Computer System and Methodologies for Oilfield Application
[0130] FIG. 15 illustrates a computer system 1500 into which
implementations of various technologies and techniques described
herein may be implemented. The computer system 1500 may form part
of the systems of FIGS. 1A-1D, such as the computer 122.1 and/or
surface unit 134. The computer system 1500 may work with the
microseismic fracture operation system 150 to perform the functions
of the tools thereof, and to perform the methods as described, for
example in FIG. 4. One or more computer systems 1500 may be
provided on or offsite the oilfield 100.
[0131] In one implementation, computing system 1500 may be a
conventional desktop or a server computer, but it should be noted
that other computer system configurations may be used. The
computing system 1500 may include a central processing unit (CPU)
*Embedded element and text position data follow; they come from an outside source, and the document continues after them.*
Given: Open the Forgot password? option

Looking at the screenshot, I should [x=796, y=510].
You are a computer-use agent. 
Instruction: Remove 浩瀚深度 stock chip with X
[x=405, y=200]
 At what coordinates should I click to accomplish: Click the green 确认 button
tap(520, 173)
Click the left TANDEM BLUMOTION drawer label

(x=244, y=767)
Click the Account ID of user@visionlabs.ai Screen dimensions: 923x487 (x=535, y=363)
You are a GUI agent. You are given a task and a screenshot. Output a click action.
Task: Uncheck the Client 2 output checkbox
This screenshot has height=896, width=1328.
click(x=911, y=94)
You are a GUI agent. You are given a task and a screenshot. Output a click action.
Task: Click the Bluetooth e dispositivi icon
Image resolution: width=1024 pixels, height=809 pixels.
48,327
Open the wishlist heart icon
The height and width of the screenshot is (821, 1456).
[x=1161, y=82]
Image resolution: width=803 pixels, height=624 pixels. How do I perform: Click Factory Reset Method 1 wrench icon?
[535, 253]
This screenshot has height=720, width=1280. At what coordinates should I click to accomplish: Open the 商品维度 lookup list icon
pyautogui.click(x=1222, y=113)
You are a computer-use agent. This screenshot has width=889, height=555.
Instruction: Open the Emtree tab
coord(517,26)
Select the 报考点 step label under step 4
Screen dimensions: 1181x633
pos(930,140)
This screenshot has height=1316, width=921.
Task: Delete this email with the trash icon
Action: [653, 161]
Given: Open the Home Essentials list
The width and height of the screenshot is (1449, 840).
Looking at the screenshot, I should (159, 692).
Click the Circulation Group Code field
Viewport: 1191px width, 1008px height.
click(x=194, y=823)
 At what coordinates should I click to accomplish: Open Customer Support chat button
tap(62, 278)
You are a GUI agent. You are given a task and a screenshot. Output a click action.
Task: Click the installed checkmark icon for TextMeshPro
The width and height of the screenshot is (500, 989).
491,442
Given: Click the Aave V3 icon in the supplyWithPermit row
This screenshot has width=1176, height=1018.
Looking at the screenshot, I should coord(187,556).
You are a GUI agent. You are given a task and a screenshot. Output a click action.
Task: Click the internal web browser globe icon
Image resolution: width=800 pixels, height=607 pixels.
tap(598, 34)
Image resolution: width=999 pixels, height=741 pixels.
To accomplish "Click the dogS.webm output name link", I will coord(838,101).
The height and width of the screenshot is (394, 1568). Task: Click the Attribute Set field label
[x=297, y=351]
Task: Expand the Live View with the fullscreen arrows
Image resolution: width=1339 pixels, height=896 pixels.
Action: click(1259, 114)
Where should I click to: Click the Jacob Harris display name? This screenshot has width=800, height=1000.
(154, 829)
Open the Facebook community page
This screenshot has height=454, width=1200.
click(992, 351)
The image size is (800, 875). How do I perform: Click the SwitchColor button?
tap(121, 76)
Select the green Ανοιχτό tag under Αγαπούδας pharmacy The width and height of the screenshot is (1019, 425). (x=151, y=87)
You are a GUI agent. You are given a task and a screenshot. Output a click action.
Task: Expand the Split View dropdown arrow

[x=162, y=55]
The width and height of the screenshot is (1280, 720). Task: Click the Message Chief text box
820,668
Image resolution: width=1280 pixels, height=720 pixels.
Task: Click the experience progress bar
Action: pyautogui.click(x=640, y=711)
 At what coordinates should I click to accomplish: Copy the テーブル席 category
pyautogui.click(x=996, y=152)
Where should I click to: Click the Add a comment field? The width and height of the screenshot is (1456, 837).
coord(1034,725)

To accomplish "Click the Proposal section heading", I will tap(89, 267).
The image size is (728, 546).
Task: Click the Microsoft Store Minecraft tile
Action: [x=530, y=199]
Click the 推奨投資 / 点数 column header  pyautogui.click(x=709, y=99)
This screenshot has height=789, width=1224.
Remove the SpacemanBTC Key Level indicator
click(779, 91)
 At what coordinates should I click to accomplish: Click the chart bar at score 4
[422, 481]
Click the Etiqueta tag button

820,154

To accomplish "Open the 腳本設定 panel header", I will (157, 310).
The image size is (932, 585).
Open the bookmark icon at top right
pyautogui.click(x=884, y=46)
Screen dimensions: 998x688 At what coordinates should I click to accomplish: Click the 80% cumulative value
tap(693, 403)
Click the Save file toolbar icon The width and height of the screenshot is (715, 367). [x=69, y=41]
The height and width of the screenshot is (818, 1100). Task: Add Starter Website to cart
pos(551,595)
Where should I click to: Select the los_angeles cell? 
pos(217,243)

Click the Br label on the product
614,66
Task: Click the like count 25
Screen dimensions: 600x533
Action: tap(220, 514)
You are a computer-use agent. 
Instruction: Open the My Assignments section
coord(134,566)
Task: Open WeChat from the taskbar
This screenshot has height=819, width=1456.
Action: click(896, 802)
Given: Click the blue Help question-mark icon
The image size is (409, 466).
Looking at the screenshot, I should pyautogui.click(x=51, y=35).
1521, a system memory 1522 and a system bus 1523 that couples
various system components including the system memory 1522 to the
CPU 1521. Although only one CPU is illustrated in FIG. 15, it
should be understood that in some implementations the computing
system 1500 may include more than one CPU. The system bus 1523 may
be any of several types of bus structures, including a memory bus
or memory controller, a peripheral bus, and a local bus using any
of a variety of bus architectures. By way of example, and not
limitation, such architectures include Industry Standard
Architecture (ISA) bus, Micro Channel Architecture (MCA) bus,
Enhanced ISA (EISA) bus, Video Electronics Standards Association
(VESA) local bus, and Peripheral
[0132] A Peripheral Component Interconnect (PCI) bus may also be
known as Mezzanine bus. The system memory 1522 may include a read
only memory (ROM) 1524 and a random access memory (RAM) 1525. A
basic input/output system (BIOS) 1526, containing the basic
routines that help transfer information between elements within the
computing system 1500, such as during start-up, may be stored in
the ROM 1524.
[0133] The computing system 1500 may further include a hard disk
drive 1527 for reading from and writing to a hard disk, a magnetic
disk drive 1528 for reading from and writing to a removable
magnetic disk 1529, and an optical disk drive 1530 for reading from
and writing to a removable optical disk 1531, such as a CD ROM or
other optical media. The hard disk drive 1527, the magnetic disk
drive 1528, and the optical disk drive 1530 may be connected to the
system bus 1523 by a hard disk drive interface 1532, a magnetic
disk drive interface 1533, and an optical drive interface 1534,
respectively. The drives and their associated computer-readable
media may provide nonvolatile storage of computer-readable
instructions, data structures, program modules and other data for
the computing system 1500.
[0134] Although the computing system 1500 is described herein as
having a hard disk, a removable magnetic disk 1529 and a removable
optical disk 1531, it should be appreciated by those skilled in the
art that the computing system 1500 may also include other types of
computer-readable media that may be accessed by a computer. For
example, such computer-readable media may include computer storage
media and communication media. Computer storage media may include
volatile and non-volatile, and removable and non-removable media
implemented in any method or technology for storage of information,
such as computer-readable instructions, data structures, program
modules or other data. Computer storage media may further include
RAM, ROM, erasable programmable read-only memory (EPROM),
electrically erasable programmable read-only memory (EEPROM), flash
memory or other solid state memory technology, CD-ROM, digital
versatile disks (DVD), or other optical storage, magnetic
cassettes, magnetic tape, magnetic disk storage or other magnetic
storage devices, or any other medium which can be used to store the
desired information and which can be accessed by the computing
system 1500. Communication media may embody computer readable
instructions, data structures, program modules or other data in a
modulated data signal, such as a carrier wave or other transport
mechanism and may include any information delivery media. By way of
example, and not limitation, communication media may include wired
media such as a wired network or direct-wired connection, and
wireless media such as acoustic, RF, infrared and other wireless
media. Combinations of any of the above may also be included within
the scope of computer readable media.
[0135] A number of program modules may be stored on the hard disk
1527, magnetic disk 1529, optical disk 1531, ROM 1524 or RAM 1525,
including an operating system 1535, one or more application
programs 1536 such as a well analysis program, program data 1538
such as microseismic signal data indicative of shear and
compressional waves having amplitudes and frequencies of
microseismic events induced by the plurality of well stimulation
operations conducted over different time periods, and a database
system 1555. The operating system 1535 may be any suitable
operating system that may control the operation of a networked
personal or server computer, such as Windows.RTM. XP, Mac OS.RTM.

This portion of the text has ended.